Provided data:
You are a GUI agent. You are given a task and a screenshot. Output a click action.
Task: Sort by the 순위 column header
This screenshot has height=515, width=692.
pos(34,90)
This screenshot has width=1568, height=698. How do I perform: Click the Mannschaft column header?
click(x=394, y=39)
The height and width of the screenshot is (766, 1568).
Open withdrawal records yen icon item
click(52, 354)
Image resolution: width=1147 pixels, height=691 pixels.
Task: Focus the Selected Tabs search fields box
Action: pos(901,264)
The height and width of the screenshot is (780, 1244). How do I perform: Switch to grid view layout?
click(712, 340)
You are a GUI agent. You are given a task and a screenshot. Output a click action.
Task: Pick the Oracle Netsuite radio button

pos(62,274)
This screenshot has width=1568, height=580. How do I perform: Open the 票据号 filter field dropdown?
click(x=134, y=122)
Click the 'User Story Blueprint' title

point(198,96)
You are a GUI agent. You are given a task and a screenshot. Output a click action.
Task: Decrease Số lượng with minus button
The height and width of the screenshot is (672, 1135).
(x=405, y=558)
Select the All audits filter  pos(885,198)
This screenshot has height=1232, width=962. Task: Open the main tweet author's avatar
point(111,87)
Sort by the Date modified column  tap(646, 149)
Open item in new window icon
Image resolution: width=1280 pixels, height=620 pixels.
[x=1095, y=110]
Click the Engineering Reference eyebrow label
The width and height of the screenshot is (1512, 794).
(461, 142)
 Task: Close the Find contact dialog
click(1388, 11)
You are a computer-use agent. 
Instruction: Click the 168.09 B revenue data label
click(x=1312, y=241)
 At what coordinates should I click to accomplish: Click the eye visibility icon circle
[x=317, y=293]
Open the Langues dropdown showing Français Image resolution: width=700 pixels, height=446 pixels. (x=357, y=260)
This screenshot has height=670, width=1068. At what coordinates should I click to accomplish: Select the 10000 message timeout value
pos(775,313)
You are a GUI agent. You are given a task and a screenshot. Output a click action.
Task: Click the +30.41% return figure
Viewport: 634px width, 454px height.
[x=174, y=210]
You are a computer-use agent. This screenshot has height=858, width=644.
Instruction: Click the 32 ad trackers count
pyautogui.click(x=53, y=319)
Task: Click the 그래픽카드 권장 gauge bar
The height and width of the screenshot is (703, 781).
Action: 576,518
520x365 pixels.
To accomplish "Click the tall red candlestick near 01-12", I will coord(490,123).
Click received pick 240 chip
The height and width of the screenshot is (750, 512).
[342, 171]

Requirement:
Set down the entire listing once more, keeping every line exactly as it reads.

Response area:
You are a GUI agent. You are given a task and a screenshot. Output a click action.
Task: Sort by the 순위 column header
This screenshot has height=515, width=692.
pos(34,90)
This screenshot has width=1568, height=698. How do I perform: Click the Mannschaft column header?
click(x=394, y=39)
The height and width of the screenshot is (766, 1568).
Open withdrawal records yen icon item
click(52, 354)
Image resolution: width=1147 pixels, height=691 pixels.
Task: Focus the Selected Tabs search fields box
Action: pos(901,264)
The height and width of the screenshot is (780, 1244). How do I perform: Switch to grid view layout?
click(712, 340)
You are a GUI agent. You are given a task and a screenshot. Output a click action.
Task: Pick the Oracle Netsuite radio button

pos(62,274)
This screenshot has width=1568, height=580. How do I perform: Open the 票据号 filter field dropdown?
click(x=134, y=122)
Click the 'User Story Blueprint' title

point(198,96)
You are a GUI agent. You are given a task and a screenshot. Output a click action.
Task: Decrease Số lượng with minus button
The height and width of the screenshot is (672, 1135).
(x=405, y=558)
Select the All audits filter  pos(885,198)
This screenshot has height=1232, width=962. Task: Open the main tweet author's avatar
point(111,87)
Sort by the Date modified column  tap(646, 149)
Open item in new window icon
Image resolution: width=1280 pixels, height=620 pixels.
[x=1095, y=110]
Click the Engineering Reference eyebrow label
The width and height of the screenshot is (1512, 794).
(461, 142)
 Task: Close the Find contact dialog
click(1388, 11)
You are a computer-use agent. 
Instruction: Click the 168.09 B revenue data label
click(x=1312, y=241)
 At what coordinates should I click to accomplish: Click the eye visibility icon circle
[x=317, y=293]
Open the Langues dropdown showing Français Image resolution: width=700 pixels, height=446 pixels. (x=357, y=260)
This screenshot has height=670, width=1068. At what coordinates should I click to accomplish: Select the 10000 message timeout value
pos(775,313)
You are a GUI agent. You are given a task and a screenshot. Output a click action.
Task: Click the +30.41% return figure
Viewport: 634px width, 454px height.
[x=174, y=210]
You are a computer-use agent. This screenshot has height=858, width=644.
Instruction: Click the 32 ad trackers count
pyautogui.click(x=53, y=319)
Task: Click the 그래픽카드 권장 gauge bar
The height and width of the screenshot is (703, 781).
Action: 576,518
520x365 pixels.
To accomplish "Click the tall red candlestick near 01-12", I will coord(490,123).
Click received pick 240 chip
The height and width of the screenshot is (750, 512).
[342, 171]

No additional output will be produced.